Problem
In the zirconia bonding study summary below, which group was bonded without the zirconia primer treatment?

Text provided
------------
Achieving a durable and stable bond between zirconium dioxide (zirconia) and resin cement remains a significant clinical challenge. This study aimed to investigate the effects of two novel zirconia surface treatments on the shear bond strength (SBS) between zirconia and resin cement following thermocycling.

Methods

Seventy-five CAD/CAM zirconia specimens (8 × 10 × 8 mm) were fabricated and randomly assigned to five groups (n = 15): control (no treatment); air particle abrasion (APA); Zircos-E etching; APA+Zircos-E; Biomic LiSi Connect. All specimens were bonded using a zirconia primer, adhesive system, and dual-cure resin cement, except for Biomic LiSi Connect, which did not receive the zirconia primer treatment. Subsequently, all specimens underwent thermo-cycling. SBS was measured, and failure modes were classified. Statistical analysis revealed significant differences in SBS among the groups (p < 0.001).
------------
Provided data
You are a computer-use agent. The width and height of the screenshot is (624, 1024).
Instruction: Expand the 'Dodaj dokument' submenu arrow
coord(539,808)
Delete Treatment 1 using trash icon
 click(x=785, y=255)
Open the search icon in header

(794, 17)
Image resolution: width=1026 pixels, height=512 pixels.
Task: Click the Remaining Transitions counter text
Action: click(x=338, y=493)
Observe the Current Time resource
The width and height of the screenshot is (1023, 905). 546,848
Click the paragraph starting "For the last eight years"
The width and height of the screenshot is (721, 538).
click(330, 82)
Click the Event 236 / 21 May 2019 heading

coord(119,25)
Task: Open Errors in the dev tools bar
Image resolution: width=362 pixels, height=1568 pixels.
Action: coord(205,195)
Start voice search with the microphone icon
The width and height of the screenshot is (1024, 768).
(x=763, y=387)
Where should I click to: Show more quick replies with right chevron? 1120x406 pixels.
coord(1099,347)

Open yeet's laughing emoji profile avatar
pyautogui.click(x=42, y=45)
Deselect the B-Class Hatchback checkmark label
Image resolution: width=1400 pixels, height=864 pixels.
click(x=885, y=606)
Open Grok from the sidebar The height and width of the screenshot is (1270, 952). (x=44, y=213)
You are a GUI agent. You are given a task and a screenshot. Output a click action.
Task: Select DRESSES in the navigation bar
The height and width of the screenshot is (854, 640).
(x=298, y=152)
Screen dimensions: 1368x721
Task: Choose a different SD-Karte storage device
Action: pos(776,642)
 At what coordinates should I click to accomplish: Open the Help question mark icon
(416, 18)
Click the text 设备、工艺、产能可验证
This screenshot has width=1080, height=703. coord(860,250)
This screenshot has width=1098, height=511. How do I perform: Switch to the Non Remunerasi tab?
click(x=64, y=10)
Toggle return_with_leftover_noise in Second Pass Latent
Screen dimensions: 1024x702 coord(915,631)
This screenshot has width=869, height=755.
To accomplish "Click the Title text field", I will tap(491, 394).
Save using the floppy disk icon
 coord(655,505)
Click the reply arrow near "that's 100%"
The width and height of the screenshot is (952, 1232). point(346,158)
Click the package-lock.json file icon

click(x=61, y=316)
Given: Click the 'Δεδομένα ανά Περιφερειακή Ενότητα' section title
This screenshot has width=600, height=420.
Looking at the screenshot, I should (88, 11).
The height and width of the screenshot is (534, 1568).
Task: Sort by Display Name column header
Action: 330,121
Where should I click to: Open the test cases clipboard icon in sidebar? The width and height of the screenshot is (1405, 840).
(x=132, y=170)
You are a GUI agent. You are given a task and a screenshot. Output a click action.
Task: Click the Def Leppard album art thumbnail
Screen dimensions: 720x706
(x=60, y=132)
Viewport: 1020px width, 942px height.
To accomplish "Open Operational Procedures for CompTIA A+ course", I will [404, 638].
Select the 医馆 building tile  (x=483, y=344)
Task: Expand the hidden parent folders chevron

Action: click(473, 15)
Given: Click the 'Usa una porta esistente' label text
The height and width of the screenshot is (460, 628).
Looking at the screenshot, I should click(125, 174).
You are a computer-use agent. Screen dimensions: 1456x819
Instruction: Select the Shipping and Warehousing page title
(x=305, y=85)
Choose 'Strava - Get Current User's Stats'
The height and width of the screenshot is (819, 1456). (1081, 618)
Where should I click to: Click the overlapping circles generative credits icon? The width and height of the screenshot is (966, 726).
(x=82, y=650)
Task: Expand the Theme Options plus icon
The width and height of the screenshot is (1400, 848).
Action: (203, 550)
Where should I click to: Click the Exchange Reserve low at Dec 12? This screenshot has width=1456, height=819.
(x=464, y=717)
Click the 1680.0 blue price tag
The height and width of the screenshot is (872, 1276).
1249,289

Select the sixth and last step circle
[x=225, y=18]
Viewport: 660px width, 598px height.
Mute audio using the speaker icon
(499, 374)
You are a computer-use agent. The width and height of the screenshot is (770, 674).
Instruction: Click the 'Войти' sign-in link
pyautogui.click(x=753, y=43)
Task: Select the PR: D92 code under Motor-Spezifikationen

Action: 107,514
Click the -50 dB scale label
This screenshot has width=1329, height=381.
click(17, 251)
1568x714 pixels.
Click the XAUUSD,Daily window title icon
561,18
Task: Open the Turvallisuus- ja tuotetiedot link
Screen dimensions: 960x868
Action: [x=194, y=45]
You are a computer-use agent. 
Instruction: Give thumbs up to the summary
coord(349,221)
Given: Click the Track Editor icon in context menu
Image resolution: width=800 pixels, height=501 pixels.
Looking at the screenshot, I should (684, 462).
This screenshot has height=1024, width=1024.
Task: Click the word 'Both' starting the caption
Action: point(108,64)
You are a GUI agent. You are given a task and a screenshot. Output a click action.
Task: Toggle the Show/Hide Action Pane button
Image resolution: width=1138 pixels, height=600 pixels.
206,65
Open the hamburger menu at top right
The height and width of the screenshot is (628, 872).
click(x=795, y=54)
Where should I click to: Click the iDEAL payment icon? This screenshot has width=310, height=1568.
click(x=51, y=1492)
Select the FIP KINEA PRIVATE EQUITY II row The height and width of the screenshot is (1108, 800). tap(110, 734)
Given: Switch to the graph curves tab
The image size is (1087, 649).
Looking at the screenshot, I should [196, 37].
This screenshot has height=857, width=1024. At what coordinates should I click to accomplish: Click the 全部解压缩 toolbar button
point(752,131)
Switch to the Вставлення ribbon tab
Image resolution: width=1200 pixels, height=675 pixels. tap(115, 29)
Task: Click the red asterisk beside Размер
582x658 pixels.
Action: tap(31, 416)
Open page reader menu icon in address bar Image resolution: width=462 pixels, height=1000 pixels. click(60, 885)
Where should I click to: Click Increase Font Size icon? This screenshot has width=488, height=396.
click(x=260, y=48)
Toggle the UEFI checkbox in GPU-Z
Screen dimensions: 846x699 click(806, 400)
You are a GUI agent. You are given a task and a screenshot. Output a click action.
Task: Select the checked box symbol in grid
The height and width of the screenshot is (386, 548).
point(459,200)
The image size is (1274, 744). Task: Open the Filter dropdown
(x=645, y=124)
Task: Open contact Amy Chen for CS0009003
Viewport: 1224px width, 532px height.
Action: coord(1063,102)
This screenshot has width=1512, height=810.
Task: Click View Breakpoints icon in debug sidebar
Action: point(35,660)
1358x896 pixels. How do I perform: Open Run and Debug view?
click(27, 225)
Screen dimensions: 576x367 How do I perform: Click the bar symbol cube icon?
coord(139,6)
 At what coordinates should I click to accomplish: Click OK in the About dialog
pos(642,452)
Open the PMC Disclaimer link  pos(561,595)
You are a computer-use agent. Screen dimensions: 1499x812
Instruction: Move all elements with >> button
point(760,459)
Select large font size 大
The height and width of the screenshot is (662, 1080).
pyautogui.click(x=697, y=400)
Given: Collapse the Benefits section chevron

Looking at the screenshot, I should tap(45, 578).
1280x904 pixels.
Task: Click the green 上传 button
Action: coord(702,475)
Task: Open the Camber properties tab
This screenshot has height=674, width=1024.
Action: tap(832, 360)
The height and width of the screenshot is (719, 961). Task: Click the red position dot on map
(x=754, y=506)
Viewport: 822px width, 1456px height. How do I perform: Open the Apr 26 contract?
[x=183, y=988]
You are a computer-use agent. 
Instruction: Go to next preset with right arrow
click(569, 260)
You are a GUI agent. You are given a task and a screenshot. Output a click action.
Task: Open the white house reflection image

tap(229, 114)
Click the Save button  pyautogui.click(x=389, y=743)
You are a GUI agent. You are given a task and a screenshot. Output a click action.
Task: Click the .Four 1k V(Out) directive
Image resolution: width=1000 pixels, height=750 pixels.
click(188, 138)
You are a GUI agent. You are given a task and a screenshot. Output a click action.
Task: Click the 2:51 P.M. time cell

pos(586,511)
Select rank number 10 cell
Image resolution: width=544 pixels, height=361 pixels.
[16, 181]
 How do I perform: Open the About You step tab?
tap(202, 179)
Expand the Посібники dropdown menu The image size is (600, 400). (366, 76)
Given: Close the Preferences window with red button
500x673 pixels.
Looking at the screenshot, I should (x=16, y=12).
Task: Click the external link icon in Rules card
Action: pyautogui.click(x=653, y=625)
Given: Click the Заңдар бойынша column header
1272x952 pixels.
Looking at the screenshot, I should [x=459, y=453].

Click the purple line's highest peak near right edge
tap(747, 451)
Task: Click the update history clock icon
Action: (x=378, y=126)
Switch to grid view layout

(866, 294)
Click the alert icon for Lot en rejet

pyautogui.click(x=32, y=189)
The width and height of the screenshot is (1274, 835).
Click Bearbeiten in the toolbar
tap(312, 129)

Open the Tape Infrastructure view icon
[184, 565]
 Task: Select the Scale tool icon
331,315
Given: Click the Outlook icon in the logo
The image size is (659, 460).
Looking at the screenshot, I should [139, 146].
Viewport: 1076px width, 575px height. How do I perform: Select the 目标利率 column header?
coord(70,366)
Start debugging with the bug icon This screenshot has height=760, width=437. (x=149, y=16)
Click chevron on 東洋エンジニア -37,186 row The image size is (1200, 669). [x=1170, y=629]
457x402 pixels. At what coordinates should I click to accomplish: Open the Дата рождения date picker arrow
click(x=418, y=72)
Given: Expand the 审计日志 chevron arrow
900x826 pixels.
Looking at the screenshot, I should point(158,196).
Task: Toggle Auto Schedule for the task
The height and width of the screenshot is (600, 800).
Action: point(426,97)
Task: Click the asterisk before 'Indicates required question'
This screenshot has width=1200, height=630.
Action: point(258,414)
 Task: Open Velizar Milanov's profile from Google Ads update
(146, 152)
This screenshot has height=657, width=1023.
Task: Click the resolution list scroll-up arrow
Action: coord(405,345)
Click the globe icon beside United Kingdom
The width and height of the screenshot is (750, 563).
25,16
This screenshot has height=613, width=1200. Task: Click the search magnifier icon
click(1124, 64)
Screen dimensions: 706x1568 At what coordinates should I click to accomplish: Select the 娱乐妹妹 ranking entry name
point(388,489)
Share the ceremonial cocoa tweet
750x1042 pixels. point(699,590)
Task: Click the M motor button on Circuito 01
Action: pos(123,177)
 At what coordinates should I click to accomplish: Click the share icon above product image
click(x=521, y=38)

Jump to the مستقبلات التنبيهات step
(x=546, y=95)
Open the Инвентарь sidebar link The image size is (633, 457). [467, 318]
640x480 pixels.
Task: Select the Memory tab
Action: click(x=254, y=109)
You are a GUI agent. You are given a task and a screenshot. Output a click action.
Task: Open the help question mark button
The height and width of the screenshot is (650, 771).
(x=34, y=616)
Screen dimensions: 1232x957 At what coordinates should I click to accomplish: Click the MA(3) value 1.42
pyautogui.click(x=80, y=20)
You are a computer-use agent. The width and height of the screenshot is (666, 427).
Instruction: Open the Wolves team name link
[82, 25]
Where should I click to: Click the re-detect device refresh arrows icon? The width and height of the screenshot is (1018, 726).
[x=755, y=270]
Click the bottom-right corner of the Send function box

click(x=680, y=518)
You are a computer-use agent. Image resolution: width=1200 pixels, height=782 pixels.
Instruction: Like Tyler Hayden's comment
------------
Exercise solution
The Biomic LiSi Connect group.